One investor group bought the Idler farm from the city of Lamar for $414 per acre and subdivided it into 40-acre tracts that were sold to a family group in March 2005 for $1,000 an acre. Those tracts were reassessed as gravel pit-worthy. Auditors found that nine months later, when investors filed conservation easement claims, up to $8 million in tax credit dollars were capable of being generated by those 22 parcels on land that originally had sold for $776,000.

The IRS warned in 2019 against investing in so-called syndicated conservation easements, listing the tax dodge as one of the agency’s “dirty dozen” tax scams to avoid. When the Department of Justice cracked down on conservation easement scams in Georgia in 2018 and 2020, prosecutors called the schemes “too good to be true.” 

Rep. Dylan Roberts, D-Steamboat Springs, is co-sponsoring the companion measure, House Bill 1233, that sets new rules for future tax credits. The bill would allow environmental groups and others to participate in the credits, and also create tighter tracking mechanisms for the state to watch the easements over time, Roberts said. 

“Conservation easements are for the most part, a tool in Colorado that worked incredibly well,” Roberts said. “And part of the reason why I’ve been working in this space for a few years is because I want to shore up this program and make the changes we need so that people can trust this program.” 

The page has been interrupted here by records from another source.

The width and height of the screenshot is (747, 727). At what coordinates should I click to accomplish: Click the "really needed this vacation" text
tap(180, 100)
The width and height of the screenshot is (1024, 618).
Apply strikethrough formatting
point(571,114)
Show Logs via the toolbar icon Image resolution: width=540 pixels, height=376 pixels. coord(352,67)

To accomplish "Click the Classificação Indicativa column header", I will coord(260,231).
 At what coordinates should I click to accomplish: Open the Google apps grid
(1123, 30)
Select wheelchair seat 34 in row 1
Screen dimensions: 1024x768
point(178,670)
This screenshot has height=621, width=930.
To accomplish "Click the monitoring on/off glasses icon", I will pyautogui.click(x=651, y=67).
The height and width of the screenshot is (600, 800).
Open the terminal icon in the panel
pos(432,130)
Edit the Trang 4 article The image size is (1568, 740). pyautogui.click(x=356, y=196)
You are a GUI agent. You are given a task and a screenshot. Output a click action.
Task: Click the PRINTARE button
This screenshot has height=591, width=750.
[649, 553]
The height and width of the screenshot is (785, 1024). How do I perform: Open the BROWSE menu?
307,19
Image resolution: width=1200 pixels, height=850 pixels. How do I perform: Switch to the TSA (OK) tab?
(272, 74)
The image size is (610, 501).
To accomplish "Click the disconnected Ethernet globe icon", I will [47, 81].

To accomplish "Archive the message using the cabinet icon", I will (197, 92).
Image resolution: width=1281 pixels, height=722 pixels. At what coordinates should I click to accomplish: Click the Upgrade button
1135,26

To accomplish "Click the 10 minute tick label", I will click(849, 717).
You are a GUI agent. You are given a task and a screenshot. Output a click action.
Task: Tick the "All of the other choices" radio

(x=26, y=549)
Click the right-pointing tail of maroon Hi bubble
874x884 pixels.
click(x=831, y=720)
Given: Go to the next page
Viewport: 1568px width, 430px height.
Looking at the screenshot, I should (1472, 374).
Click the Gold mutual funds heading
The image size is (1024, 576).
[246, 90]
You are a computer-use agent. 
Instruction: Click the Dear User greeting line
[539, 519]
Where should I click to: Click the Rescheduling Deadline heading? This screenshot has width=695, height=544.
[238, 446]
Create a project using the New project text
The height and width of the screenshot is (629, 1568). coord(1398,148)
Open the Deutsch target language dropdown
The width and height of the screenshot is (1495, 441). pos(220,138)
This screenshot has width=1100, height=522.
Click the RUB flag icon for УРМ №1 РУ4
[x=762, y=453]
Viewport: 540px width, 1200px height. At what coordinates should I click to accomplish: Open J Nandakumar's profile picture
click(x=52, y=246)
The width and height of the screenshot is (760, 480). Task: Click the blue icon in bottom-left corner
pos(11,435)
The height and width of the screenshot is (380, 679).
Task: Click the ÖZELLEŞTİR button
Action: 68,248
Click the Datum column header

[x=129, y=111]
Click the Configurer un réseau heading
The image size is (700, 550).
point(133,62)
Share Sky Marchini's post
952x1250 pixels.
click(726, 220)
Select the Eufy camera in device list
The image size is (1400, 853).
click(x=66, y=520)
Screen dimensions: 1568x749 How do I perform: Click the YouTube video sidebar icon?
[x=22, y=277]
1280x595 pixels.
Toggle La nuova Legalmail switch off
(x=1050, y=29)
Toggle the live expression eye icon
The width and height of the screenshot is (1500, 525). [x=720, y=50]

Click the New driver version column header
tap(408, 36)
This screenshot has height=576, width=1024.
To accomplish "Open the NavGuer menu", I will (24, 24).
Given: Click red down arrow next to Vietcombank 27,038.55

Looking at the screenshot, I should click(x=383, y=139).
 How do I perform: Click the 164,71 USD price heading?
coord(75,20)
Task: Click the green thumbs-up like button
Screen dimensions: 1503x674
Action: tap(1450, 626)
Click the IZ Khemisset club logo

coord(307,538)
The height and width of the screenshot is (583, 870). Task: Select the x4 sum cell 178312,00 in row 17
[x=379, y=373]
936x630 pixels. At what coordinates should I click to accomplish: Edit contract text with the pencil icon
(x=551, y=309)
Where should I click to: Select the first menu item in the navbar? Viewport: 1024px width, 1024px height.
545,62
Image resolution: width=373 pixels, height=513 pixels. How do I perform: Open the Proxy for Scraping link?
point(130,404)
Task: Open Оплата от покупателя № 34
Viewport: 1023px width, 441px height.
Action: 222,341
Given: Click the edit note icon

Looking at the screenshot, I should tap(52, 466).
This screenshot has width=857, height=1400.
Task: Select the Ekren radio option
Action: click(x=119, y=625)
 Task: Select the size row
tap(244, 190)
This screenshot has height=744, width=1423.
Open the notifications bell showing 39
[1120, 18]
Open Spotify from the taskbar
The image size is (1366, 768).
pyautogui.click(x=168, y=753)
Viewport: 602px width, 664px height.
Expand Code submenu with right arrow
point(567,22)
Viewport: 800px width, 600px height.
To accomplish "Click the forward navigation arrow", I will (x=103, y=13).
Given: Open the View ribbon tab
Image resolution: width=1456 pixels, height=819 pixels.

Boortz, the Denver-based appraiser, said he has served on the easement oversight commission and reviewed thousands of applications for credits. There are many legitimate claims that protect valuable land and help families at the same time, Boortz said. But the state rejected the hundreds of past claims for good reason, he added. 

“It’s almost like the powers that be have decided, OK, we can pay off these poor people. But it’s not just Mom and Pop rancher,” he said. “You know it’s the promoters and the years of coordinated schemes to defraud the state that will also get paid off. That’s what gives me the heartburn.”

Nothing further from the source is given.